On ne peut alors que trouver normal que l'élève qui ne dispose que du sinus et du cosinus, n'ait pas envie de faire autre chose que prendre la tangente... en désertant les études scientifiques.

Question : serait-il convenable de parler d'abord des fonctions, sinus, sécante, tangente, puis des fonctions cosinus, cosécante, cotangente?  Ce qui est sûr, c'est que dans la quatrième édition des  Eléments de Trigonométrie de Frère-Gabriel Marie, publiés en 1890, réédités par la maison Jacques Gabay (http://www.gabay.com/), en 1997, le cours est comme suit :

Chap 1 DES LIGNES TRIGONOMETRIQUES

I - Notions préliminaires
1. La Trigonométrie est la partie des mathématiques qui a pour objet spécial la résolution des triangles par le calcul ...
════════════════
▸ À FAIRE
(1) D'après le texte sur la trigonométrie, en quelle année la quatrième édition des Éléments de Trigonométrie de Frère-Gabriel Marie a-t-elle été publiée ?
(2) Dans le texte sur la trigonométrie, résumez sous forme de liste le paragraphe qui commence par « Question : serait-il convenable ». Gardez-en les faits principaux.
(3) Reprenez le texte sur la trigonométrie là où il s'arrête et poursuivez-le.

▸ DONNÉES FOURNIES
════════════════
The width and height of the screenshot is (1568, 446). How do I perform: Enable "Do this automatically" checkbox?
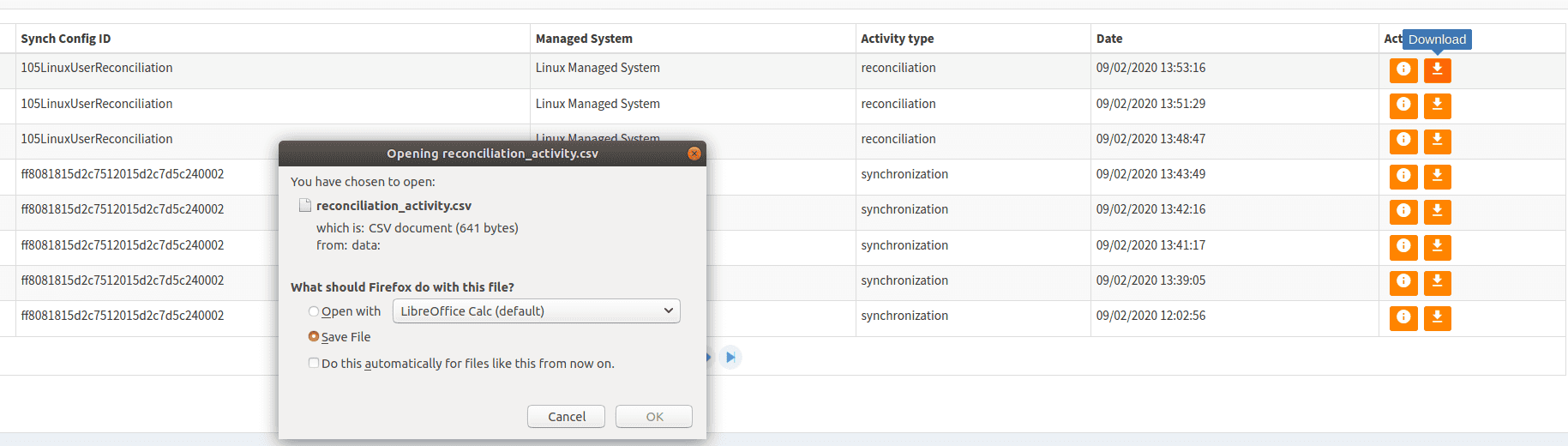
════════════════
▸ RÉPONSES DONNÉES
(1) En 1890.

(2)
- La question : faut-il traiter d'abord le sinus, la sécante et la tangente, puis le cosinus, la cosécante et la cotangente ?
- L'ouvrage cité : la quatrième édition des Éléments de Trigonométrie de Frère-Gabriel Marie, publiée en 1890.
- La réédition : par la maison Jacques Gabay, en 1997.
- Le texte reproduit ensuite le plan du cours de cet ouvrage.

(3)
2. Mesure des angles
3. Variations des arcs et des angles
4. Arcs de même origine et de même extrémité
5. Arcs complémentaires
6. Arcs supplémentaires

II - Des fonctions circulaires.

7. Définitions. Comme il est difficile d'introduire les angles dans le calcul, on a imaginé des les remplacer par des quantités qui en dépendent, et que l'on appelées fonctions circulaires.

La Trigonométrie, dans son acception générale, doit être définie : la partie des mathématiques qui a pour objet l'étude des fonctions circulaires.

Ces fonctions, que l'on appelle aussi rapports trigonométriques, sont au nombre de six, savoir : le sinus, la tangente, la sécante, le cosinus, la cotangente et la cosécante. (On écrit, pour abréger : sin, tg, séc, cos, cotg, coséc.)





On appelle SINUS d'un arc le rapport au rayon de la perpendiculaire abaissée de l'extrémité de cet arc sur le diamètre qui passe par l'origine. Ainsi le rapport

MP
---- est le sinus de l'arc AM ou de l'angle AOM.
OA

On appelle TANGENTE d'un arc le rapport au rayon de la perpendiculaire élevée à l'extrémité du rayon mené par l'origine, jusqu'à la rencontre du rayon prolongé qui passe par l'extrémité de cet arc.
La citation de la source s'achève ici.